Company A has a decision-making executive with direct experience of a disability. Perhaps she has a friend or family member who is affected, so she brings her passion and knowledge for inclusion into an initiative at work, centered around the disability type she is familiar with.

Company B has Federal contracts and is being pressured to hire 7% of their employees from the disabled population. Or, as a large employer, there may be a perceived compliance or marketing need. This company might go so far as to have a “diversity” director or dedicated resource targeting the effort.

The CEO of Company C, being community-minded, looks for local opportunities to partner with charities and/or disability support organizations. These efforts often form around volunteers and draw on Community Outreach dollars.

Executives at Company D recognize that there is an opportunity, specific to their industry, to create value by hiring a segment of people with disabilities. It is an initiative often dependent on access to local solutions in specific markets with limited supply.

What is really happening?

Regardless of what type of company you are, what is the impact you achieve for the bottom line by hiring people with disabilities? And, most importantly, as a CEO, why should you care?

The opportunity with regard to disabilities is not what it used to be. CEOs should take a quick look at the reality within their companies and shift expectations for immediate and future rewards.

Many companies, not sure what to do but realizing they want to or have to do something, fall into the “George Costanza Trap,” working extremely hard not to work as opposed to smartly building lasting value.

To achieve results from any diversity initiative, your company can’t fake it. It has to have a level of internal competency equal to the expectation you set for results. Plain English: If you do not employ people with disabilities, you will not learn from them.

The business case has already been proven. People with disabilities match or outperform workers without disabilities and they, and their families, are a loyal market the size of China with trillions in disposable income.

If you think someone using sign language or a wheelchair in your television commercials makes up for an absence of disability inclusion in the office, you’re mistaken.

An honest, legitimate strategy and process of inclusion must be in place to attract a population weary of decades of being ignored and approached as a charity.

I’ve talked to many diversity leaders, and a vast majority of them view engaging people with disabilities strictly as “doing good.” In other words, it’s not a legitimate revenue-generating initiative in the company. This is where the opportunity is lost between execution and results. And when I talk to CEOs, their expectation is often the opposite, they simply are unaware of the disconnect. “Aren’t we already doing that?”

Expect results beyond basic social acceptance.

A popular way to measure disability inclusion is as a percentage of total employee population. “Our goal is to hire 12% by the year 2022.” A percentage, or any other set quantity, does not correlate to matching skills to core competencies, and works against your efforts to hire the best employees.

These types of metrics won’t be on any leader’s priority list at the end of the day. Lasting value comes from financial impacts to cost centers across organizations, not arbitrarily set values.

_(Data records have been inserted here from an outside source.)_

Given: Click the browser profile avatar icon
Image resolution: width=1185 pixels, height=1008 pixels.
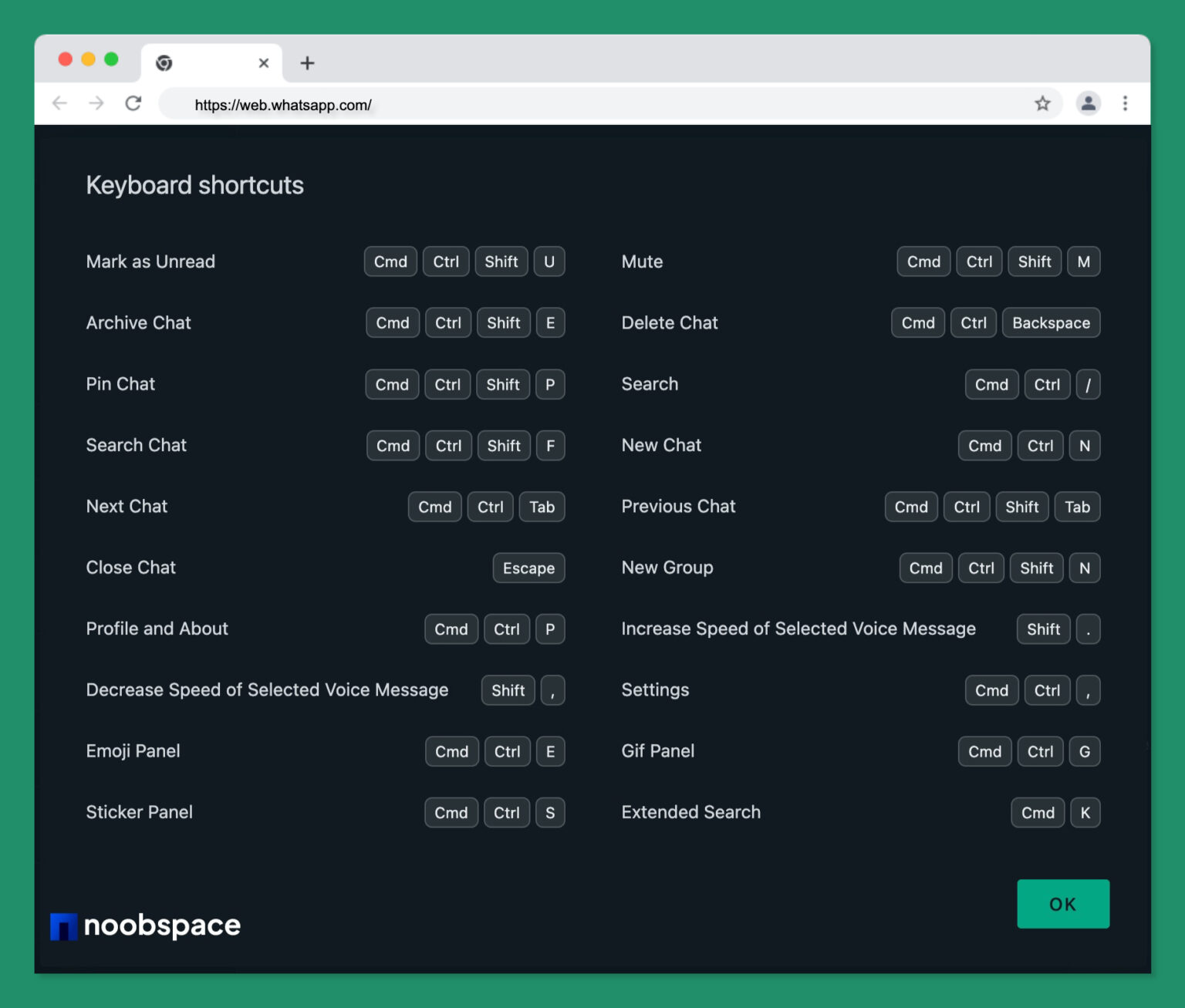Looking at the screenshot, I should click(x=1089, y=103).
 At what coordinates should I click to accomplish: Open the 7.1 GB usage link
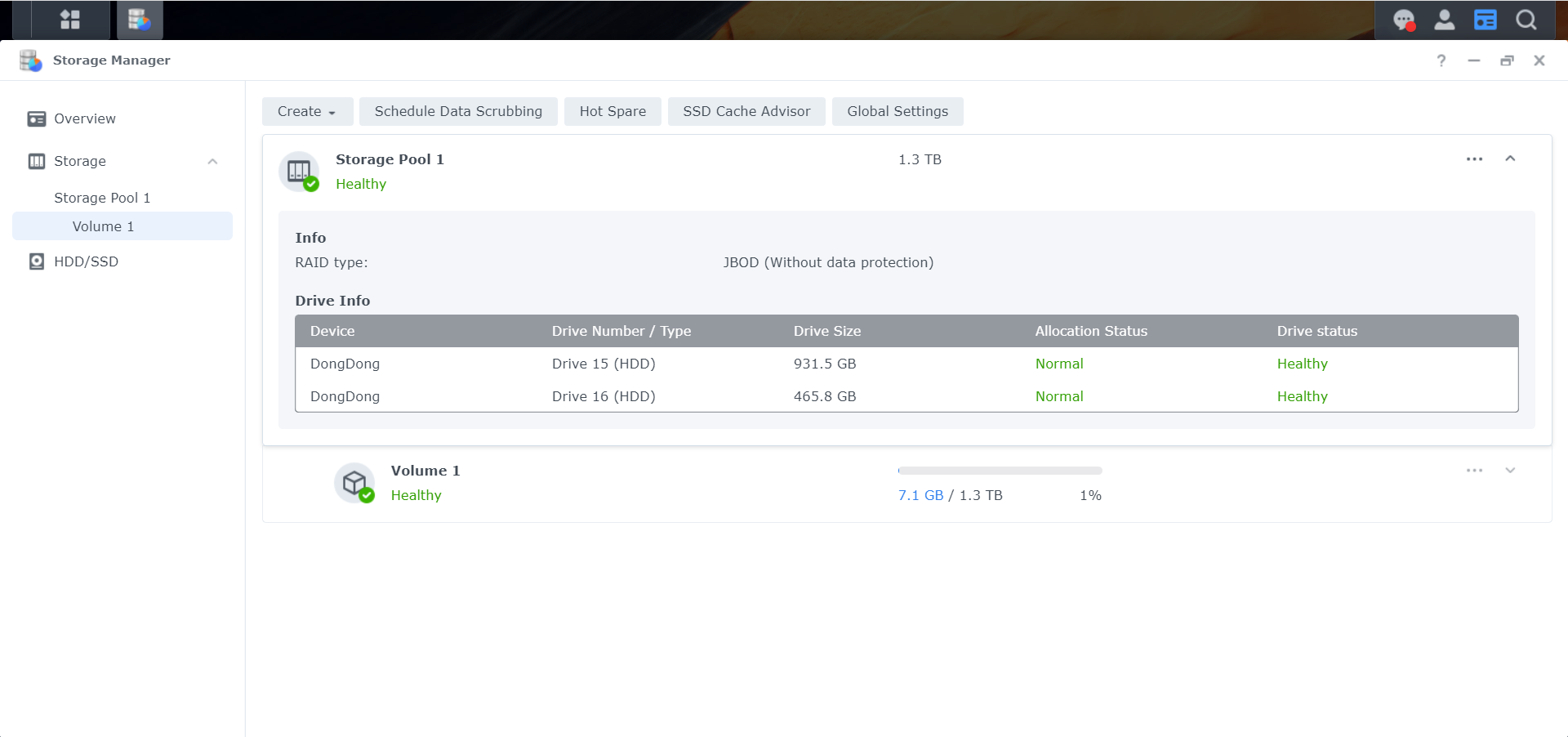click(920, 495)
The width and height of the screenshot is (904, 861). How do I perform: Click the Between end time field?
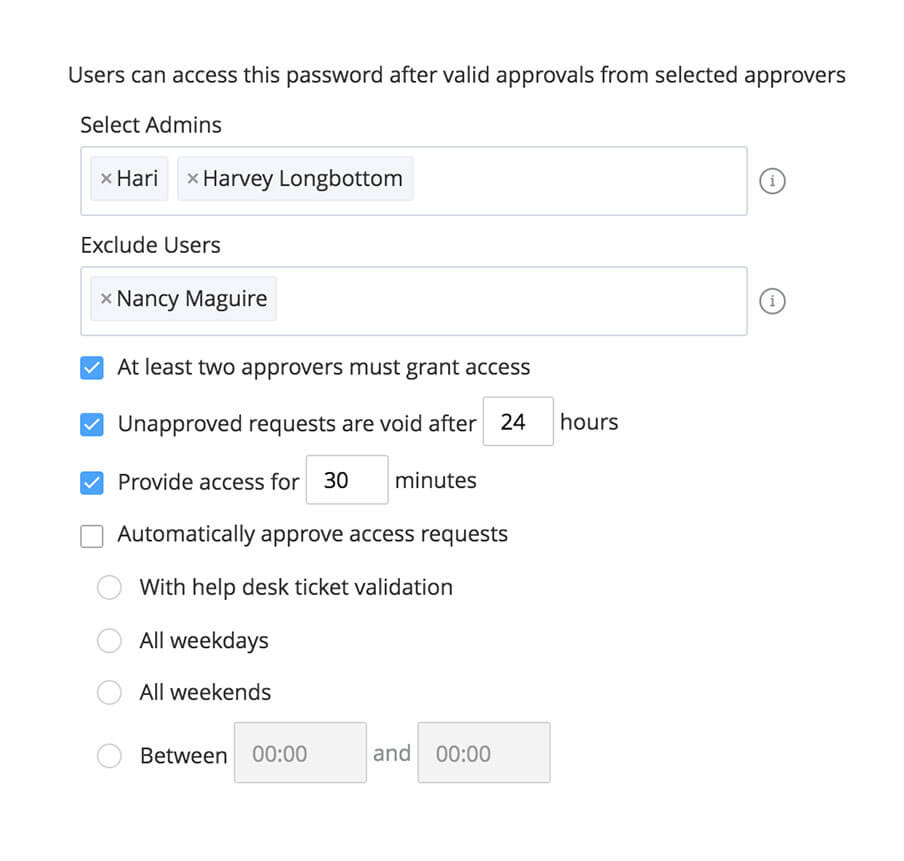point(484,753)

The first and easiest step as a CEO striving to lead a company into the future is to change one’s own, basic expectation of how a company is approaching the vast potential of people with disabilities. It’s important to ensure your expectations are clear to move beyond a reactionary and charitable approach.

Essentially, it’s the CEOs role to ensure the company is approaching the disabled as the potential valuable asset they are. And drive the conversation to, “What can this group of people do for us?” And move away from, “What can we do for these people?”

Because what people with disabilities want is the opportunity to be contributing members of mainstream society. They need jobs.

You’ll know you’ve succeeded when established metrics have a direct line of sight to creation of financial gains and shareholder value — and are correlated to metrics on your own priority dashboard.

Results matter. And they are not as hard to achieve as you might think.